Monday, Dec. 19, 1949
New Source
Near the little (pop. 1,500) mountain town of Rifle, Colo, last week, a five-year-old federal experiment reached an exciting climax. The Bureau of Mines announced that in its test plant it had produced oil from oil shale at a cost of $2 to $2.50 a barrel, comparable to the cost of petroleum pumped from the ground in east Texas. "We're over the hill now," crowed Plant Superintendent Boyd Guthrie. "We have the processes and the know-how . . . We're positive we can produce equal or better products than you can get from petroleum."
Experiments in Colorado date back to 1926. They were abandoned in 1929 as unnecessary when new petroleum reserves started coming in, were revived during the wartime oil shortage.

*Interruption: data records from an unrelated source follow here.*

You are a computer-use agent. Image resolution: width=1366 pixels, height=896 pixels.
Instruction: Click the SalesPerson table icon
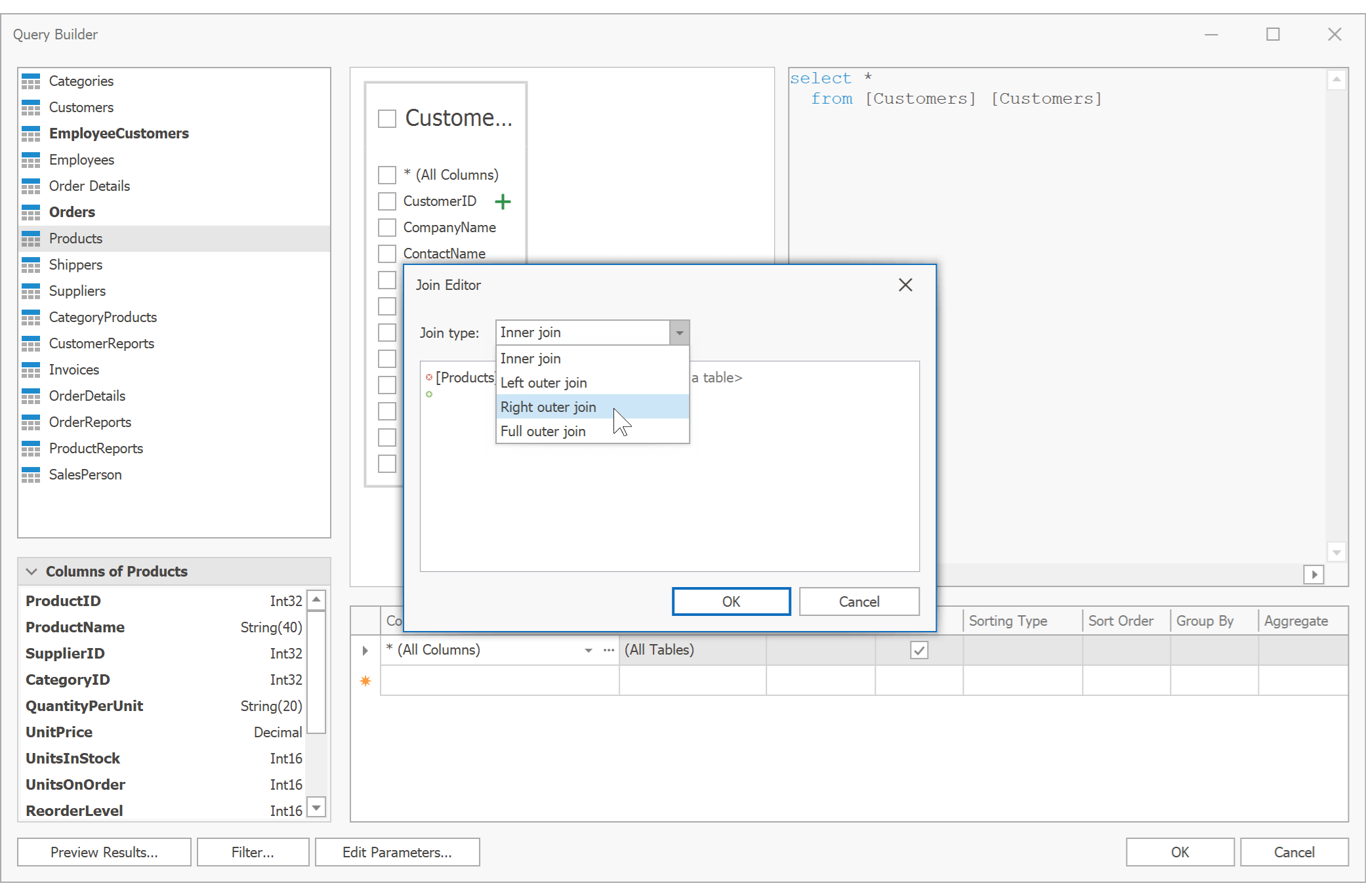point(31,474)
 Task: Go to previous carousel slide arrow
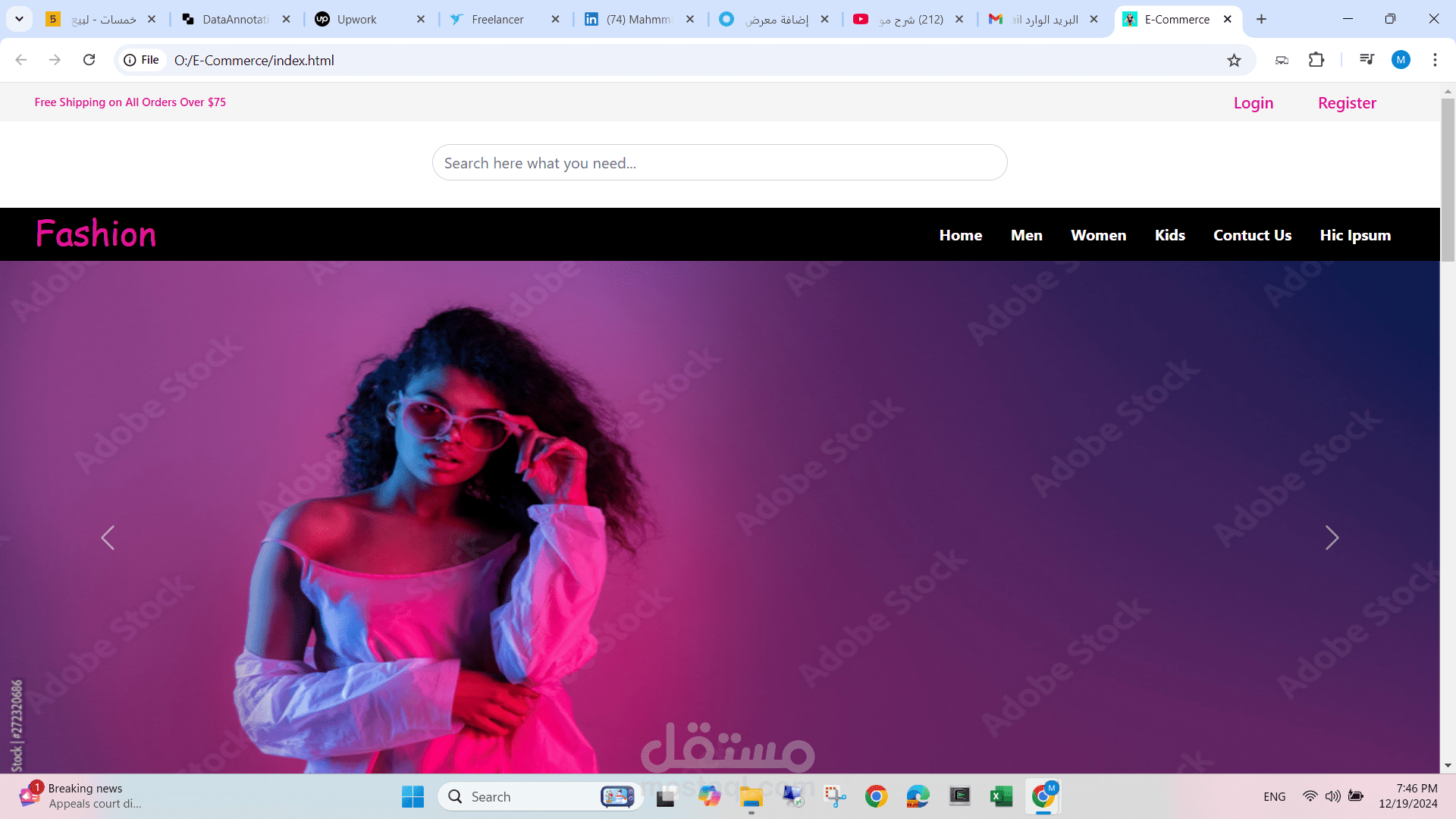click(x=108, y=538)
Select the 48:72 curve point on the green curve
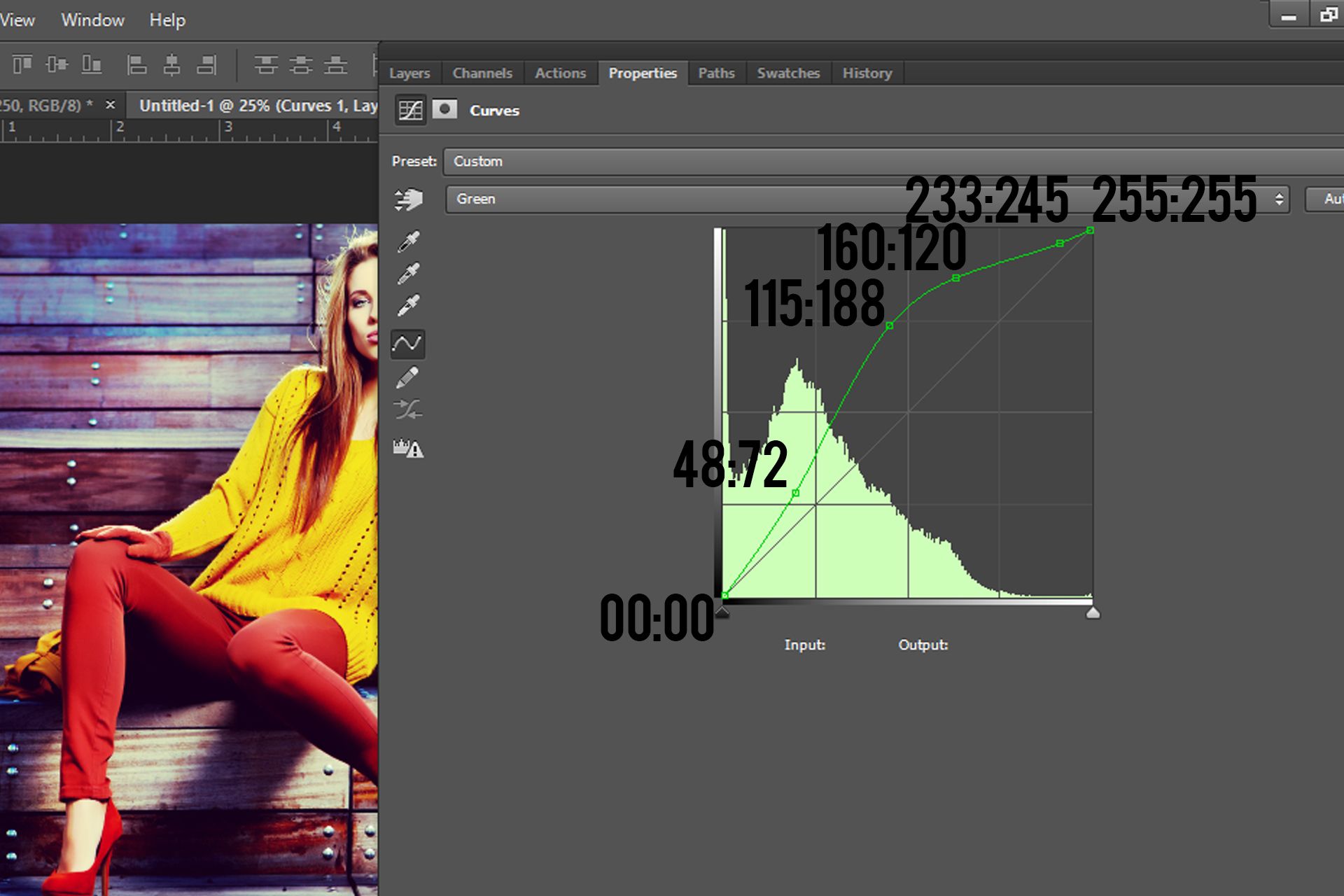 (x=795, y=492)
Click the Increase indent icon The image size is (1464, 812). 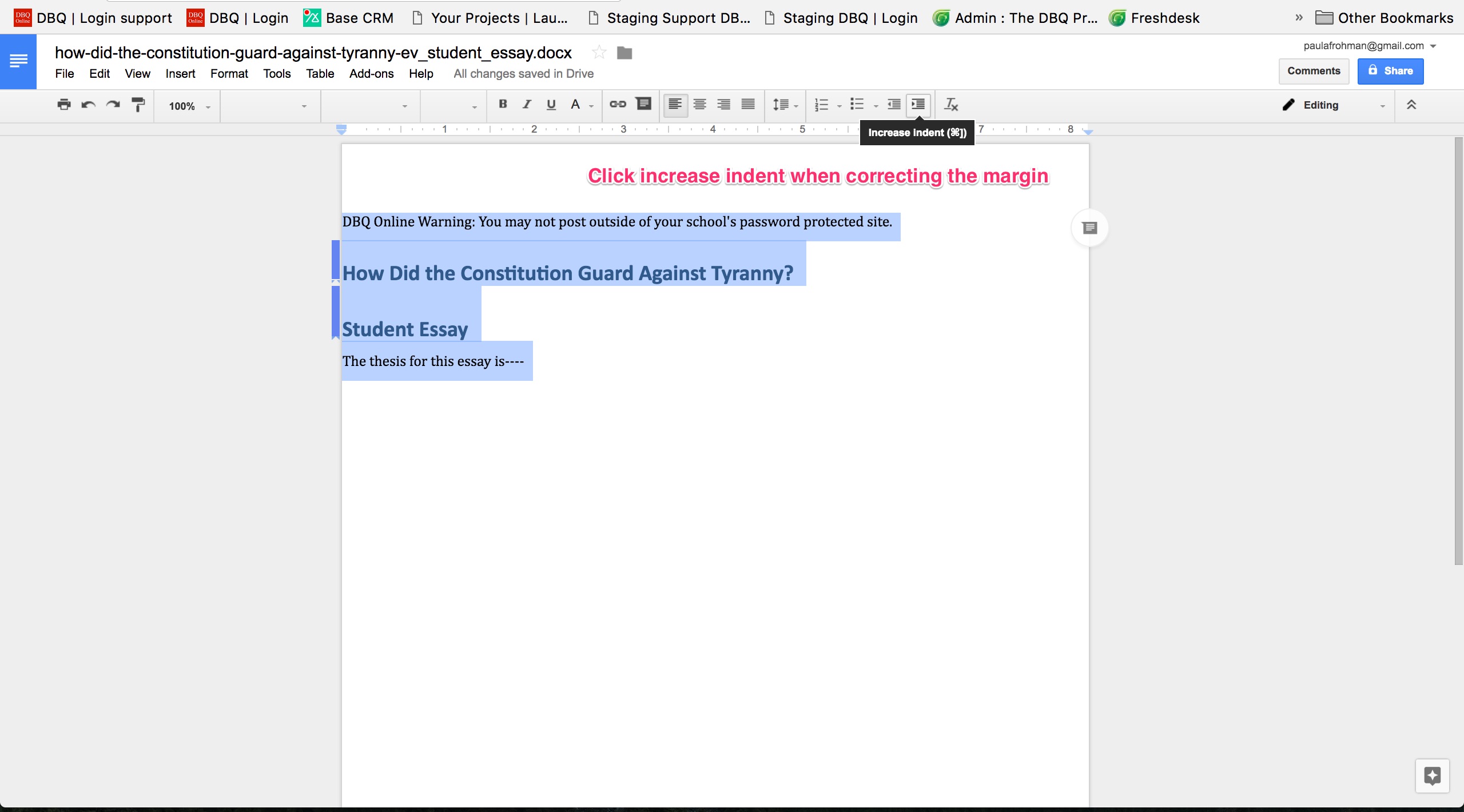pyautogui.click(x=918, y=105)
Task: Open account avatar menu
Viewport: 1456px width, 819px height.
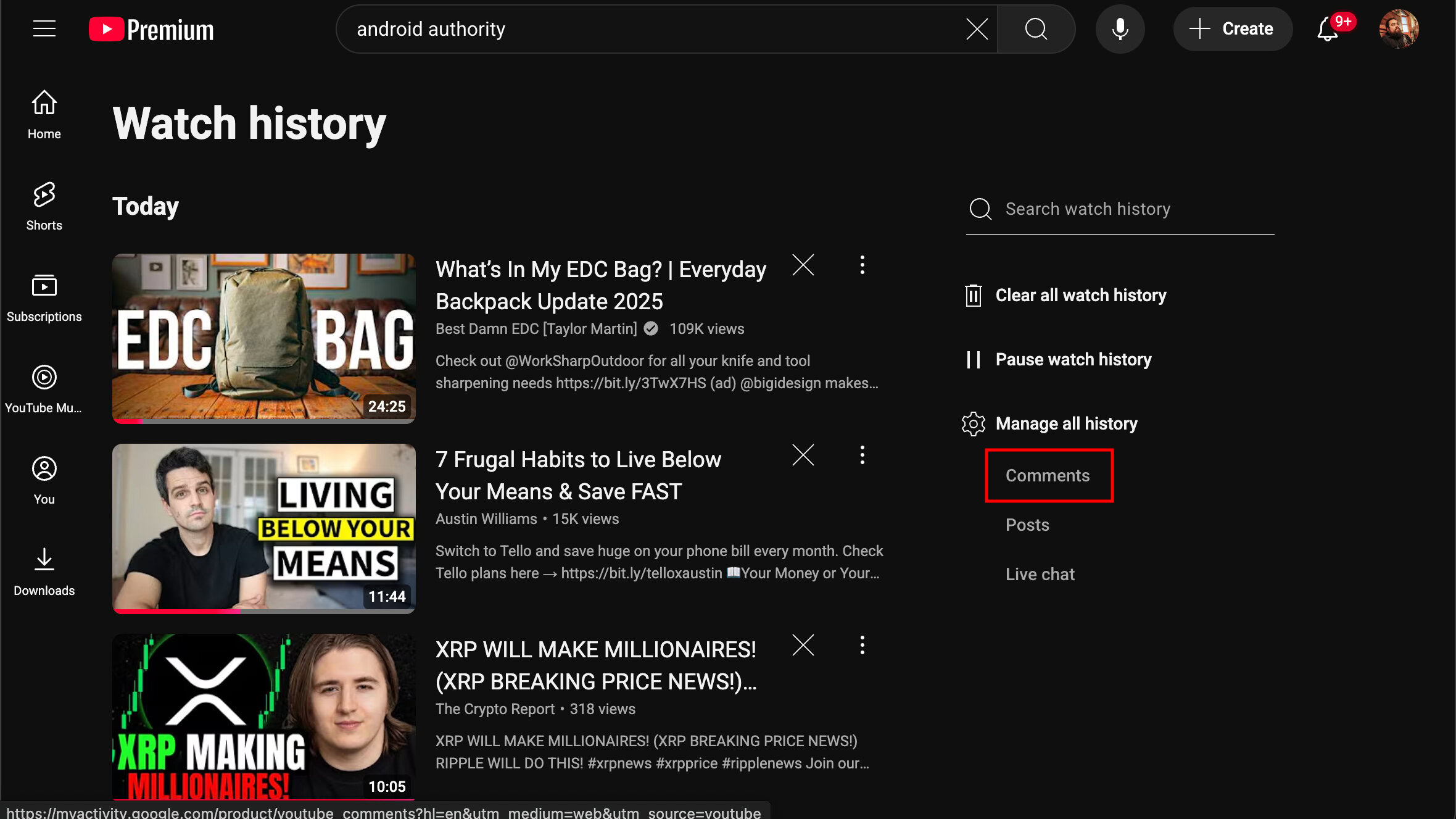Action: 1398,29
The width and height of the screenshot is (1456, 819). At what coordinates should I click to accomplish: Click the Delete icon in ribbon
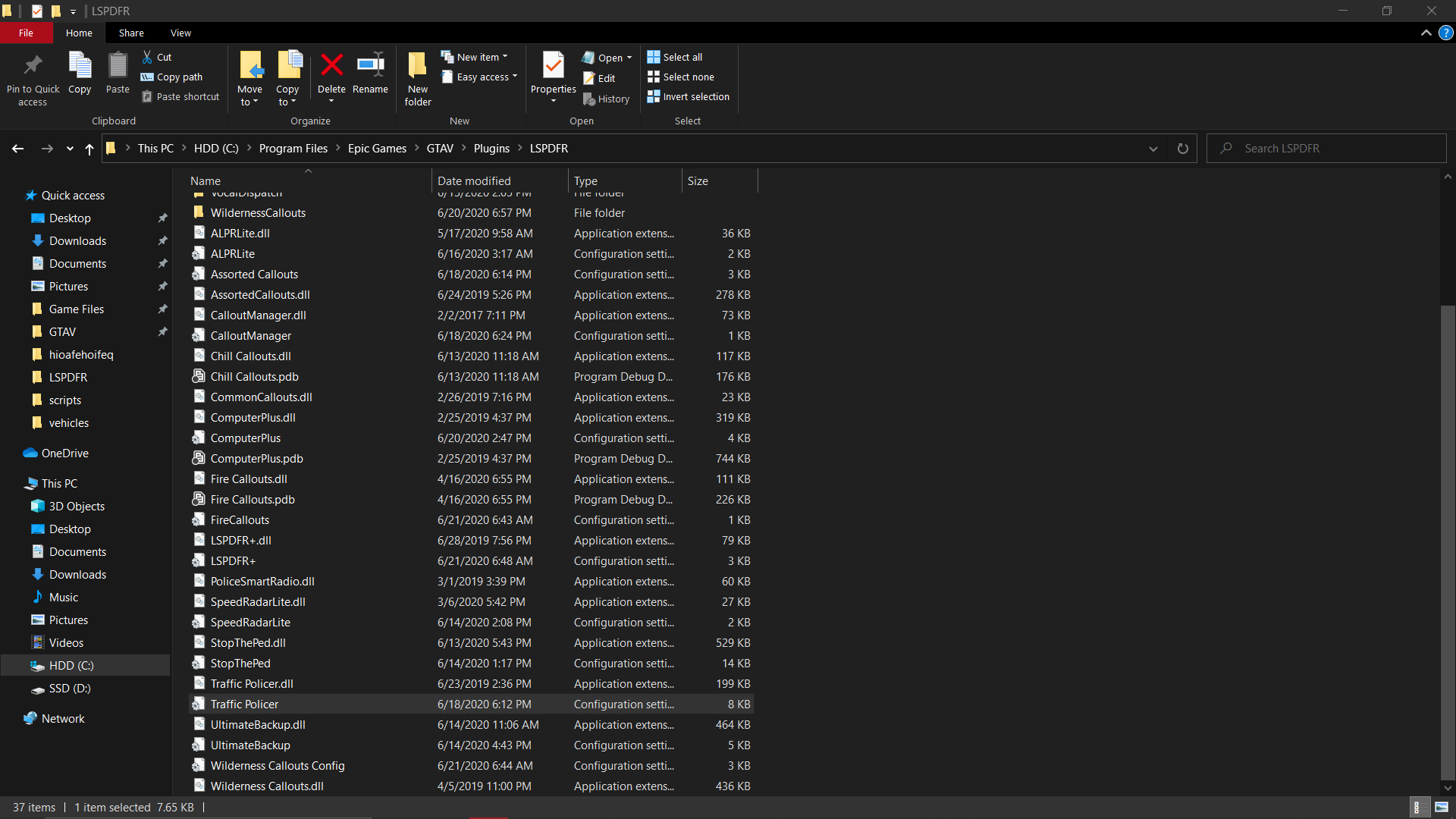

At that time Congress appropriated $30 million for large-scale research in synthetic fuel. It seemed a good gamble; geologists estimate that U.S. shale reserves might yield 365 billion barrels of oil, enough to fill U.S. industrial needs for 180 years at the current rate of consumption.
The process now used at Rifle is simple. The shale is blasted from the surrounding cliffs, run through a rock crusher, burned in retorts; the gases given off in this process are distilled into oil ready for the refinery.
Some big problems must still be licked. One is the lack of water needed for refining. All big U.S. shale deposits lie in the most arid sections of Colorado, Wyoming and Utah. Another problem is the question of ash disposal: more than a ton of ash is piled up for every barrel of oil produced.
Despite these problems, some big users of crude are about ready to go to work on shale oil on a commercial basis. Union Oil Co. of California has 14,000 acres of oil-shale lands, hopes to build a plant which will produce 200,000 barrels of oil a day.